Louis W. Ballard (born 1931) is the most prominent Native American at work in the tradition of classical music. A noted music educator as well, he has been a pioneer in creating a place for the Native American musical heritage in the music curricula studied by children of various backgrounds.

Ballard's music has been performed at major concert halls in America and around the world, including Carnegie Hall and Lincoln Center in New York, The John F. Kennedy Performing Arts Center in Washington, D.C., and venues in Argentina, Austria, England, China, the Czech Republic, France, Germany, Hungary, Italy, Russia, and Spain. He has written music in genres ranging from chamber works to symphonies, with special emphasis on vocal music and ballet.

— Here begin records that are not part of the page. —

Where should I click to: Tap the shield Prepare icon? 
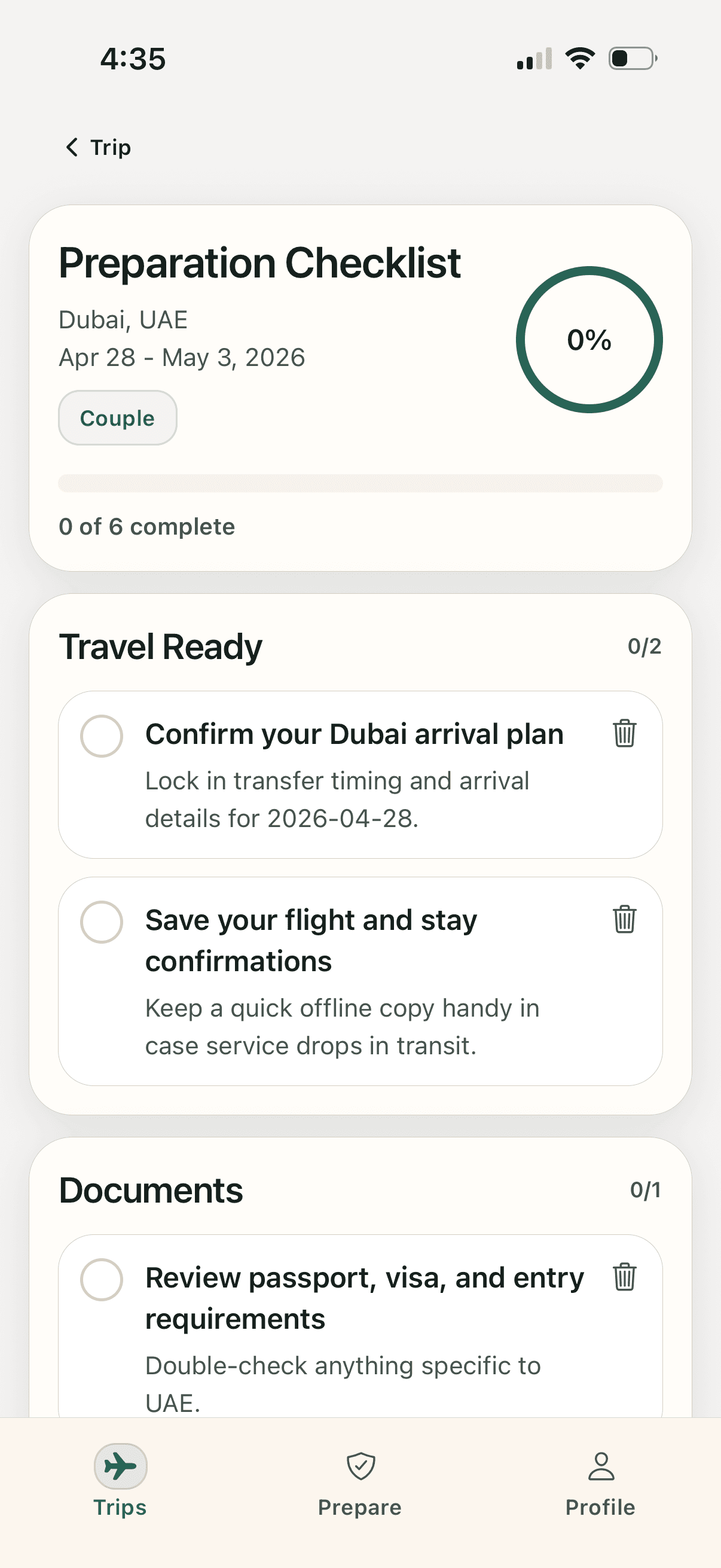point(361,1466)
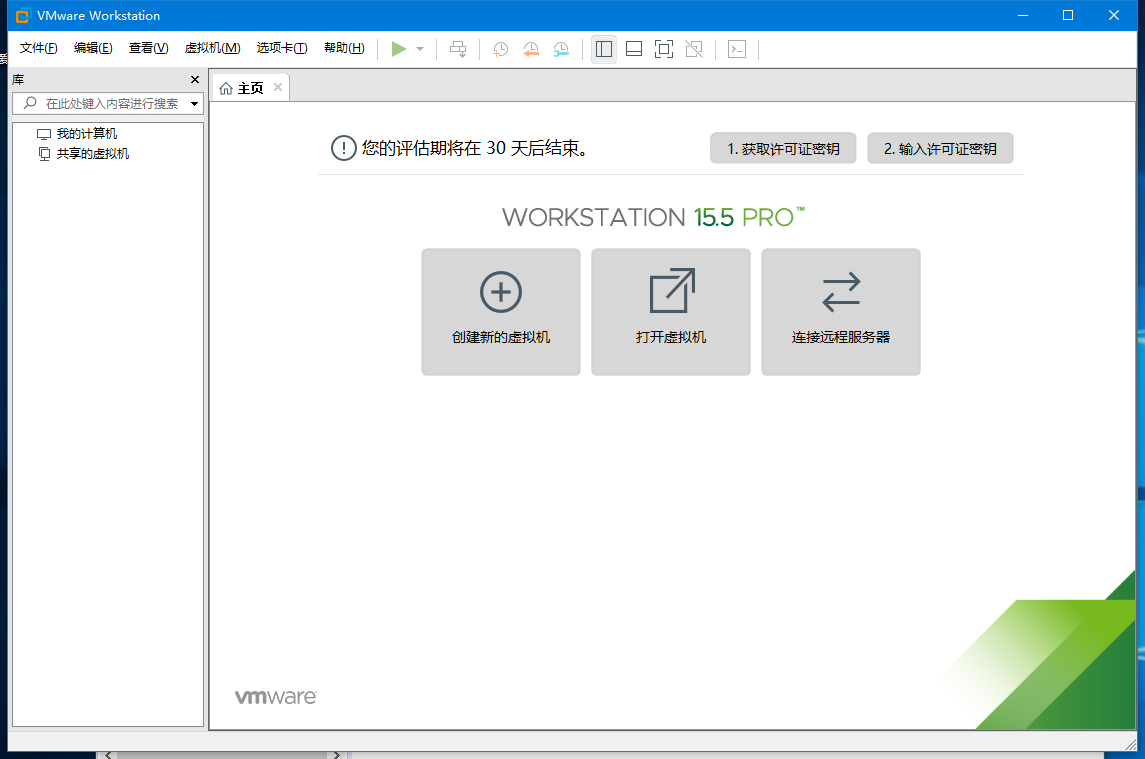Click the 连接远程服务器 tile
The height and width of the screenshot is (759, 1145).
coord(840,312)
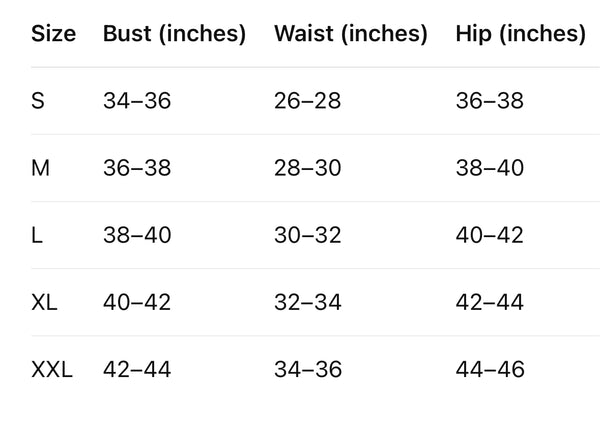Screen dimensions: 600x431
Task: Click bust value 34–36 for size S
Action: (x=137, y=101)
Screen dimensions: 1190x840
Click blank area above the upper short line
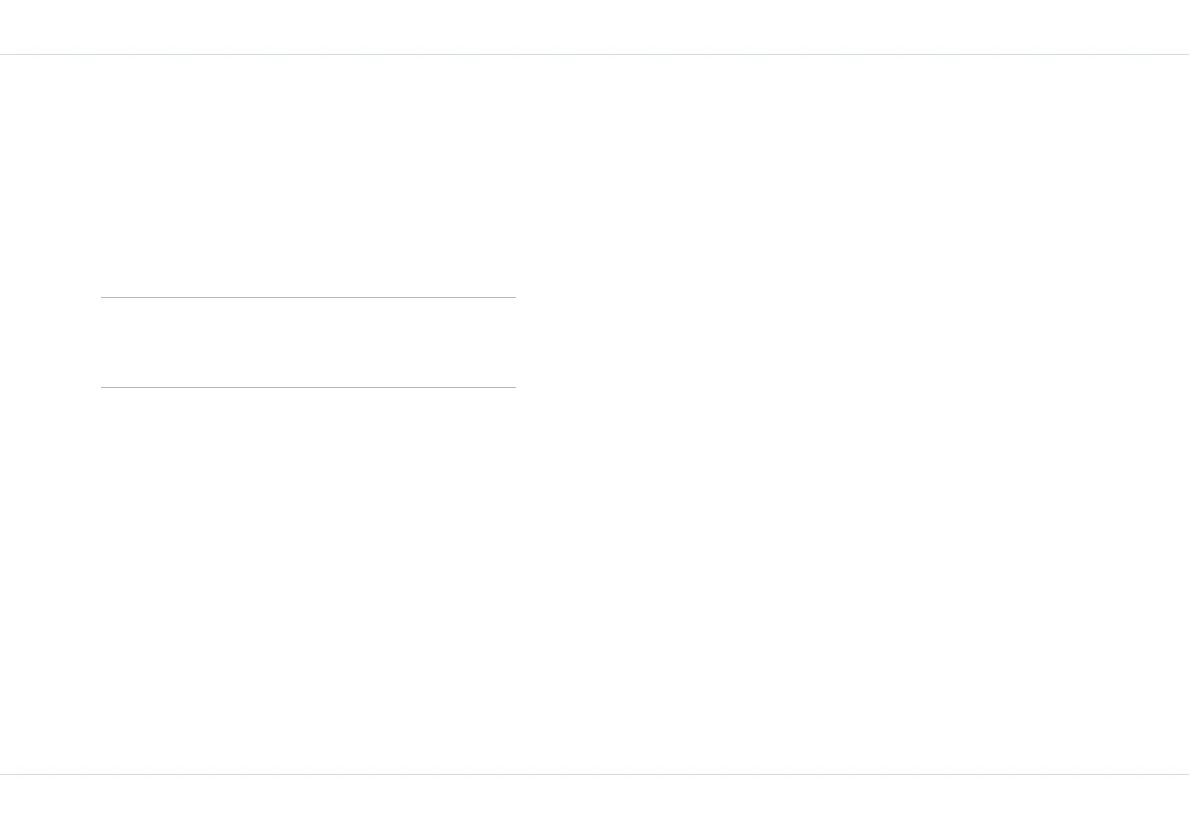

The author of three books about Native American music, he was at once a champion of Native American traditions and a believer in the possibility of blending them with the classical music of Europe and the United States. "I was living in two worlds," Ballard told Lynn Franey of the Kansas City Star, recalling a music school assignment in which he arranged an Indian round dance in the style of a European composer. "The world of my culture and the world of Western music."

Grew Up on Reservation

Ballard was exposed to both worlds early in his life. He was born in the Native American town of Devil's Promenade, near Quapaw, Oklahoma, on July 8, 1931. Ballard's background was Quapaw and French on his mother's side and Cherokee and Scottish on his father's, and both Cherokee and Quapaw chiefs were among his ancestors. He was raised in the ways of the Quapaw culture, learning to sing and lead dances in the tribal tradition by the time he was 12. He was given a Quapaw name, Honganózhe, meaning "Stands with Eagles." The European-American side of Ballard's early music education came through his mother Leona, who played the piano and composed music for children. Ballard's grandmother encouraged him to take up the piano himself, and he had some lessons at a local mission.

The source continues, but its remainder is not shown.